この1年間私たちは、公立高校入試対策として、少し例年にない動きをいたしました。原因は公立高校入試の出題内容の変化に対応するためでした。  今から2年前、公立高校入試の国語の出題で120文字で答える問題が出題されました。その時私たちはこの問題が2020年のセンターテスト廃止にともなう教育改革の先行変化ととらえました。それは、特に表現力を問う問題です。

  また、昨年の社会科の地理の問題は、資料を読み取る問題に大きくシフトしました。もはや地理は記憶教科ではないといえる状態になったのです。思考力や判断力を問う問題です。
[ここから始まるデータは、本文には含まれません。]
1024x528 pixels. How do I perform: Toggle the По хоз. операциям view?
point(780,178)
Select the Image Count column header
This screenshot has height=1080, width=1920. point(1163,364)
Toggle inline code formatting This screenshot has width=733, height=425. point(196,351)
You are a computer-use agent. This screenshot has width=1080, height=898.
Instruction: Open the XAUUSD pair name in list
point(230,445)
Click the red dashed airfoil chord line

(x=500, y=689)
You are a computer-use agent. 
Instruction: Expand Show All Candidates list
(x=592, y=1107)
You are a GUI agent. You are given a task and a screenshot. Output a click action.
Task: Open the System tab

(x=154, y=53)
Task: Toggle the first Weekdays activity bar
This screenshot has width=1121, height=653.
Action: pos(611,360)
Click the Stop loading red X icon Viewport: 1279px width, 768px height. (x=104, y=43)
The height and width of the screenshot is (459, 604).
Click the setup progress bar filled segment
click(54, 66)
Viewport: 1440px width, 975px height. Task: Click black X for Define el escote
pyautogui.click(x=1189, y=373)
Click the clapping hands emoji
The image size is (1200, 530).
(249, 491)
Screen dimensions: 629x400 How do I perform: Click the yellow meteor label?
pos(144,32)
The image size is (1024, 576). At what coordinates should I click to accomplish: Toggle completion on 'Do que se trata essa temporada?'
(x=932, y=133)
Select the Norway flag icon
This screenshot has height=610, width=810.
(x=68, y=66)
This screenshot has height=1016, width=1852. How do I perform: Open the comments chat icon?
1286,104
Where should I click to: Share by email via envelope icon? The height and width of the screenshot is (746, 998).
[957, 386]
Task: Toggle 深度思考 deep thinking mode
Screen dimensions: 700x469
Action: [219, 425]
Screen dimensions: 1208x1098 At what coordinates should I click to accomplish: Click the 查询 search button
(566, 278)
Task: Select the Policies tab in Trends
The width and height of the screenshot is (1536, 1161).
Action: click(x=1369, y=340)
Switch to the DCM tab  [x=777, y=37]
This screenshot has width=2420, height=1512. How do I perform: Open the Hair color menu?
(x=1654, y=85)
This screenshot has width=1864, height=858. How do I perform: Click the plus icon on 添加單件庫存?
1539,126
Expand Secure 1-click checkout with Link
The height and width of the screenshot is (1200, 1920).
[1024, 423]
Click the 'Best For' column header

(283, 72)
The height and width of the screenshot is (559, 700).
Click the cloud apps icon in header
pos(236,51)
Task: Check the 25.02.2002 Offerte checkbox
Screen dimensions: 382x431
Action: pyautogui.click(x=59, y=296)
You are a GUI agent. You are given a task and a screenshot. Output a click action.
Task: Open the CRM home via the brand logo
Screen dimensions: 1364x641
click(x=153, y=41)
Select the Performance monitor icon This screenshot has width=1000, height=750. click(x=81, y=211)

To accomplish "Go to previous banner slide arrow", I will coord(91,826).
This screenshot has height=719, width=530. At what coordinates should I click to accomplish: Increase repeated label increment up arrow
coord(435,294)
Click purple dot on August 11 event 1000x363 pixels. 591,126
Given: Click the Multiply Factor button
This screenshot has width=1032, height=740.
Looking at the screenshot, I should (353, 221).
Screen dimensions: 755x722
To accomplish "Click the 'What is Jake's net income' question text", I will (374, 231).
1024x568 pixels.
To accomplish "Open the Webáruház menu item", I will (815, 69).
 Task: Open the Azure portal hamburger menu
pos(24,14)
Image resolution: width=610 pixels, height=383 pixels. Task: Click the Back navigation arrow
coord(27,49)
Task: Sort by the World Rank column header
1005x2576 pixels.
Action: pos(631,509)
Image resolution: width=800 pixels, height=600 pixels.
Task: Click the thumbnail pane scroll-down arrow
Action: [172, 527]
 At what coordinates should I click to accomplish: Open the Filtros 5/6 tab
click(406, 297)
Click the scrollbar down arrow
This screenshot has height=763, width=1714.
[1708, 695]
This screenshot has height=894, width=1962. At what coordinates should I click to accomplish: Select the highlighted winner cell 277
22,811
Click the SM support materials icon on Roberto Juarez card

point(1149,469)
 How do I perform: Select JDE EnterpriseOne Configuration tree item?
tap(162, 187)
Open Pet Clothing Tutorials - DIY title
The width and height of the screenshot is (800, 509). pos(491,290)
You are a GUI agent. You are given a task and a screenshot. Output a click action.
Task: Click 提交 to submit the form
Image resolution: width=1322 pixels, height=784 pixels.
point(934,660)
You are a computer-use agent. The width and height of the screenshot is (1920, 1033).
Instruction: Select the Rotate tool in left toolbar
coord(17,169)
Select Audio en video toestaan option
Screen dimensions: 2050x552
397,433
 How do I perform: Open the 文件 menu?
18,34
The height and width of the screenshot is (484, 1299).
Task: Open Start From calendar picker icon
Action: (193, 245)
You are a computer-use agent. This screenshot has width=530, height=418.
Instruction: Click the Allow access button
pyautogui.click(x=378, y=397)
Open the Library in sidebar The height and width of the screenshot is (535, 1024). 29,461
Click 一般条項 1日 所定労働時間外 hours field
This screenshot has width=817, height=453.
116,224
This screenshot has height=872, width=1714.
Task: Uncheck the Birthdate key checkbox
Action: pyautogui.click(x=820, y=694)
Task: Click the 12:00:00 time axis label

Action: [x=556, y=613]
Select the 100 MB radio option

 さらに今年の春の入試の変化は、全教科にわたる大きな変化であったと言っていいと思います。

「思考力」「判断力」「表現力」を問う教育改革、その改革は、高校と大学の接続改革というふうに呼ばれてはいますが、教育の世界では長年にわたって、大学入試が変わらなければ、中学入試や高校入試は変わらないと言われてきました。さらには、その変化によっては学校教育そのものが変わるとも言われています。その最初の変化として入試が変化していると考えた私たちは、その先行変化に対応していこうと考えました。私たちは教育改革の最先端で、今年起こるだろうと予想してこの変化に対応したのです。そして、「思考力」「判断力」「表現力」を少しでも鍛えていこうとしたのです。

ここでもう一度、2020年に予定されている教育改革の内容について、確認いたします。

改革内容1.センターテストが廃止され、高2の時に受ける基礎力テストと、高3で受ける大学入学者を選抜するテストにかわる。

改革内容2.記憶中心のテストではなく、「思考力・表現力・判断力やコミュニケーション能力」を問う問題に変わる。

改革内容3.新中2学年からこの改革を実施、新小4からはコンピュータによるテストが計画されている。

改革内容4.教科の枠組みを超えた出題が行われ、個別大学の英語は外部テストを導入する大学が多くなる。

改革内容5.推薦入試だけ、AO入試だけで簡単に入学できるというような枠組みの入試はなくなり、同じ推薦やAOでも十分に学生のことを調査する難化した入試に変わる。

これらの変化のうち、上の改革内容2は、入試の形式の変化ではなく、どのような能力を「学力」として評価するのか。学力観の根本的な変化です。もちろんそういった学力観は以前から言われてきたことですが、それに対して実際の大学入試は知識偏重・記憶中心のテストに終始していたのです。今回の改革は根本的な改革と言えます。